**DATA EXTRACT:**
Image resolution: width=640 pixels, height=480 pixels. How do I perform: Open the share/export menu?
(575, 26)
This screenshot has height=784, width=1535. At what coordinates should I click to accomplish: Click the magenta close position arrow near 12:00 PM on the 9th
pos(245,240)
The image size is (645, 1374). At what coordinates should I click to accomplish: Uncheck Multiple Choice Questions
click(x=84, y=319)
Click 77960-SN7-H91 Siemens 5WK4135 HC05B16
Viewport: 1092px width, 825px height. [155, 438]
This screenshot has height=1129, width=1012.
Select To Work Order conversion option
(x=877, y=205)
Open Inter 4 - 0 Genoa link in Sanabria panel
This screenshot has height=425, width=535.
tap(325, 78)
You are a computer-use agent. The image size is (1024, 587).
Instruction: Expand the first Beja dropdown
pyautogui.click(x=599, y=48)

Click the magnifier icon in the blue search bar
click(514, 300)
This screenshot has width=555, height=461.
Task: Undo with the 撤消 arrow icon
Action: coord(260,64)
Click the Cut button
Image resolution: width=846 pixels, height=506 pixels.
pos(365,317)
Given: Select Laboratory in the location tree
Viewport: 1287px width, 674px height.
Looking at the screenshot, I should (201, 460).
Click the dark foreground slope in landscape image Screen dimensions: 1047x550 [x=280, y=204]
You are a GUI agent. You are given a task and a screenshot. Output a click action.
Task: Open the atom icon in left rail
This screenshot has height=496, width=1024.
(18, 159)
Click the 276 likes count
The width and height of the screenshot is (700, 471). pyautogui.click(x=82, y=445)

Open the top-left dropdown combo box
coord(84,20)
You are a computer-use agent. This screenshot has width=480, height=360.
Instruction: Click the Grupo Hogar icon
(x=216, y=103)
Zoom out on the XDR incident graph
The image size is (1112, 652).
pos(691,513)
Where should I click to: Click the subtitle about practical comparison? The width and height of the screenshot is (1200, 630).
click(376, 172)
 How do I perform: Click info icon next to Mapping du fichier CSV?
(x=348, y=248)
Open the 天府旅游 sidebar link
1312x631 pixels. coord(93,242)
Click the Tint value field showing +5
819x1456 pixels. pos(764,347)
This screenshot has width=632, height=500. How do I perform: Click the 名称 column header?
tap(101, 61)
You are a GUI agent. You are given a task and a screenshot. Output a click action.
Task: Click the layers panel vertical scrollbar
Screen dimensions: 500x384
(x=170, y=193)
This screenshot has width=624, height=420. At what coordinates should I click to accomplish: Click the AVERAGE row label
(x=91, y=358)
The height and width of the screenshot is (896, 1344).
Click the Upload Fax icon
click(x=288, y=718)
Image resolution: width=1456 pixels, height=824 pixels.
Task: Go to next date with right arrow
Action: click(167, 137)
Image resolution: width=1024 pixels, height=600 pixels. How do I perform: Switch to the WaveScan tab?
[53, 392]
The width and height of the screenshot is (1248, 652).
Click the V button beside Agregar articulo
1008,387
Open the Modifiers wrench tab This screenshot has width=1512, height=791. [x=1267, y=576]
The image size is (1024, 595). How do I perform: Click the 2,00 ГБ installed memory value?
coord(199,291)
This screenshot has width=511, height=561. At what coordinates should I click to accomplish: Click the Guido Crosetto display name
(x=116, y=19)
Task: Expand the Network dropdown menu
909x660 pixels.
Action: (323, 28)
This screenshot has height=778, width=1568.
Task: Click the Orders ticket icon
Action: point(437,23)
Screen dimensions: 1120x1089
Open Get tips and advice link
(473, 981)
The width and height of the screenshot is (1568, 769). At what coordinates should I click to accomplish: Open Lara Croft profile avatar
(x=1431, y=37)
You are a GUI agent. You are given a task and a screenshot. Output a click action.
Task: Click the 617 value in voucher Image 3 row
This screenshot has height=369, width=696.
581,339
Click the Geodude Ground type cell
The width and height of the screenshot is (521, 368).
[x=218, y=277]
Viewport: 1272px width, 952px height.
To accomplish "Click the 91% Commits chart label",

**TASK INSTRUCTIONS:** Output the material again, line for line.

**ANSWER FOR THIS EXERCISE:**
Image resolution: width=640 pixels, height=480 pixels. How do I perform: Open the share/export menu?
(575, 26)
This screenshot has height=784, width=1535. At what coordinates should I click to accomplish: Click the magenta close position arrow near 12:00 PM on the 9th
pos(245,240)
The image size is (645, 1374). At what coordinates should I click to accomplish: Uncheck Multiple Choice Questions
click(x=84, y=319)
Click 77960-SN7-H91 Siemens 5WK4135 HC05B16
Viewport: 1092px width, 825px height. [155, 438]
This screenshot has height=1129, width=1012.
Select To Work Order conversion option
(x=877, y=205)
Open Inter 4 - 0 Genoa link in Sanabria panel
This screenshot has height=425, width=535.
tap(325, 78)
You are a computer-use agent. The image size is (1024, 587).
Instruction: Expand the first Beja dropdown
pyautogui.click(x=599, y=48)

Click the magnifier icon in the blue search bar
click(514, 300)
This screenshot has width=555, height=461.
Task: Undo with the 撤消 arrow icon
Action: coord(260,64)
Click the Cut button
Image resolution: width=846 pixels, height=506 pixels.
pos(365,317)
Given: Select Laboratory in the location tree
Viewport: 1287px width, 674px height.
Looking at the screenshot, I should (201, 460).
Click the dark foreground slope in landscape image Screen dimensions: 1047x550 [x=280, y=204]
You are a GUI agent. You are given a task and a screenshot. Output a click action.
Task: Open the atom icon in left rail
This screenshot has height=496, width=1024.
(18, 159)
Click the 276 likes count
The width and height of the screenshot is (700, 471). pyautogui.click(x=82, y=445)

Open the top-left dropdown combo box
coord(84,20)
You are a computer-use agent. This screenshot has width=480, height=360.
Instruction: Click the Grupo Hogar icon
(x=216, y=103)
Zoom out on the XDR incident graph
The image size is (1112, 652).
pos(691,513)
Where should I click to: Click the subtitle about practical comparison? The width and height of the screenshot is (1200, 630).
click(376, 172)
 How do I perform: Click info icon next to Mapping du fichier CSV?
(x=348, y=248)
Open the 天府旅游 sidebar link
1312x631 pixels. coord(93,242)
Click the Tint value field showing +5
819x1456 pixels. pos(764,347)
This screenshot has width=632, height=500. How do I perform: Click the 名称 column header?
tap(101, 61)
You are a GUI agent. You are given a task and a screenshot. Output a click action.
Task: Click the layers panel vertical scrollbar
Screen dimensions: 500x384
(x=170, y=193)
This screenshot has width=624, height=420. At what coordinates should I click to accomplish: Click the AVERAGE row label
(x=91, y=358)
The height and width of the screenshot is (896, 1344).
Click the Upload Fax icon
click(x=288, y=718)
Image resolution: width=1456 pixels, height=824 pixels.
Task: Go to next date with right arrow
Action: click(167, 137)
Image resolution: width=1024 pixels, height=600 pixels. How do I perform: Switch to the WaveScan tab?
[53, 392]
The width and height of the screenshot is (1248, 652).
Click the V button beside Agregar articulo
1008,387
Open the Modifiers wrench tab This screenshot has width=1512, height=791. [x=1267, y=576]
The image size is (1024, 595). How do I perform: Click the 2,00 ГБ installed memory value?
coord(199,291)
This screenshot has width=511, height=561. At what coordinates should I click to accomplish: Click the Guido Crosetto display name
(x=116, y=19)
Task: Expand the Network dropdown menu
909x660 pixels.
Action: (323, 28)
This screenshot has height=778, width=1568.
Task: Click the Orders ticket icon
Action: point(437,23)
Screen dimensions: 1120x1089
Open Get tips and advice link
(473, 981)
The width and height of the screenshot is (1568, 769). At what coordinates should I click to accomplish: Open Lara Croft profile avatar
(x=1431, y=37)
You are a GUI agent. You are given a task and a screenshot. Output a click action.
Task: Click the 617 value in voucher Image 3 row
This screenshot has height=369, width=696.
581,339
Click the Geodude Ground type cell
The width and height of the screenshot is (521, 368).
[x=218, y=277]
Viewport: 1272px width, 952px height.
To accomplish "Click the 91% Commits chart label",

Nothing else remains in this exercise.